01What must be written down at the moment an auction is decided?
Every impression logs the full auction context — candidates considered, position shown, model version, experiment assignment, and the propensity (the probability the serving policy gave that ad that slot) — because replay is worthless if we do not know why the old policy chose what it chose.
02Can we score a new model before it spends real money?
Yes: offline replay runs the candidate over held-out logged auctions and reports AUC (how often the model ranks a real click above a non-click), NDCG (whether the best items land at the top of the list), and a counterfactual revenue estimate with propensity correction — an offline gate every candidate passes before it touches live traffic.
03The model predicts 2% CTR — how do we know 2% means 2%?
Calibration reports bucket impressions by predicted CTR and compare against observed clicks, per segment; a model may not enter the auction until predicted and observed agree within tolerance, because bids multiply pCTR and miscalibration misprices every auction.
04How does an online test avoid corrupting advertiser budgets?
Budget-split design: each campaign’s budget is divided across arms in proportion to traffic, so test and control never drain the same wallet — with user-split and interleaving available where budget interference does not apply.
05CTR went up in the test — is that enough to launch?

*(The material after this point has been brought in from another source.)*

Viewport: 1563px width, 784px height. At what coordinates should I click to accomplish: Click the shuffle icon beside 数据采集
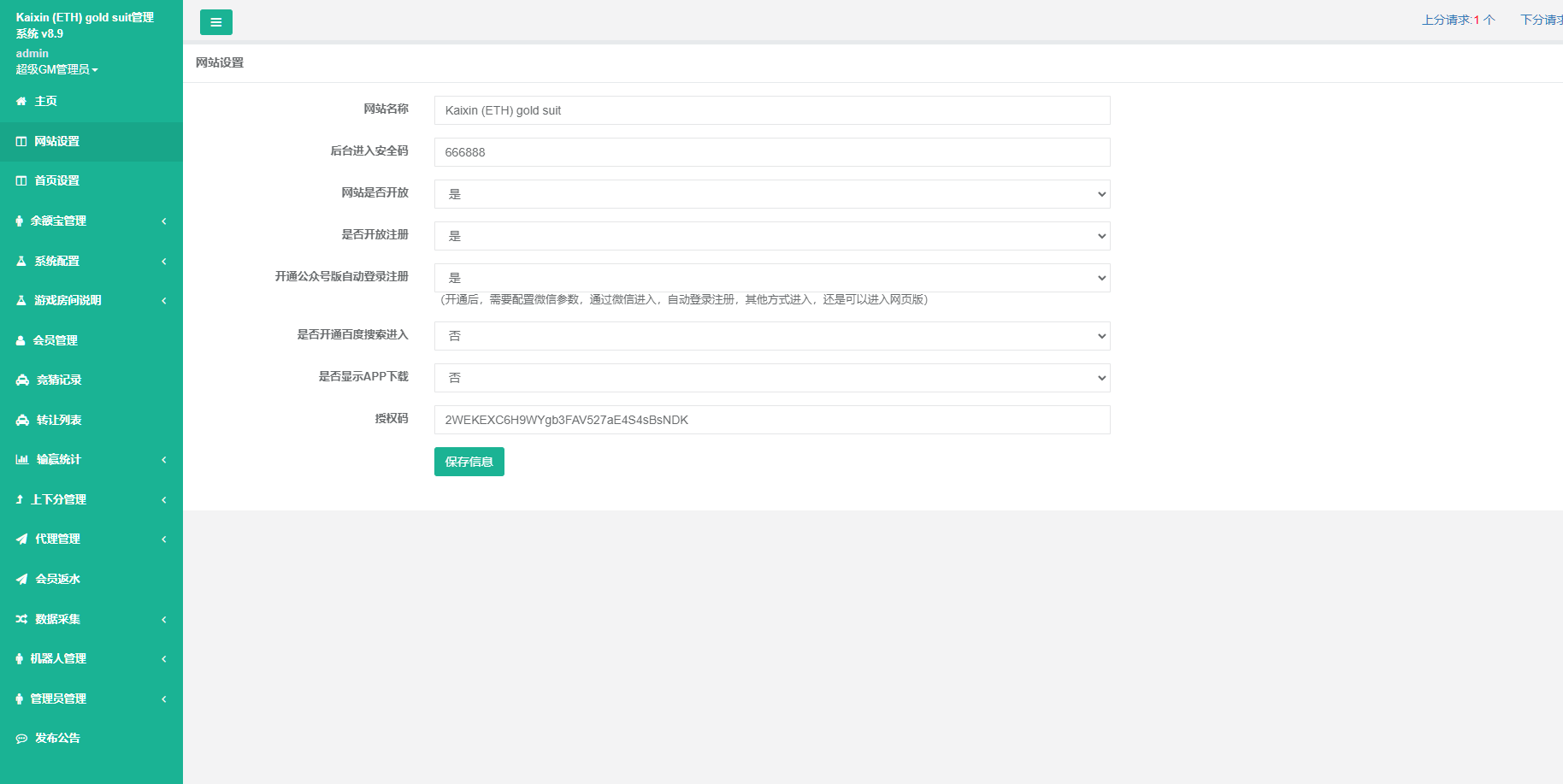[21, 619]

No: every readout computes guardrails — revenue, advertiser ROI, user negative feedback, ad load, latency — and any breach blocks the launch regardless of how good the primary metric looks.
06A purchase lands 12 days after the click — does the experiment ever see it?
Yes: conversions are attributed within a configurable window (up to 28 days), late postbacks restate earlier readouts, and where privacy rules replace raw conversions with modeled estimates, the modeled-label error is tracked as a metric of its own.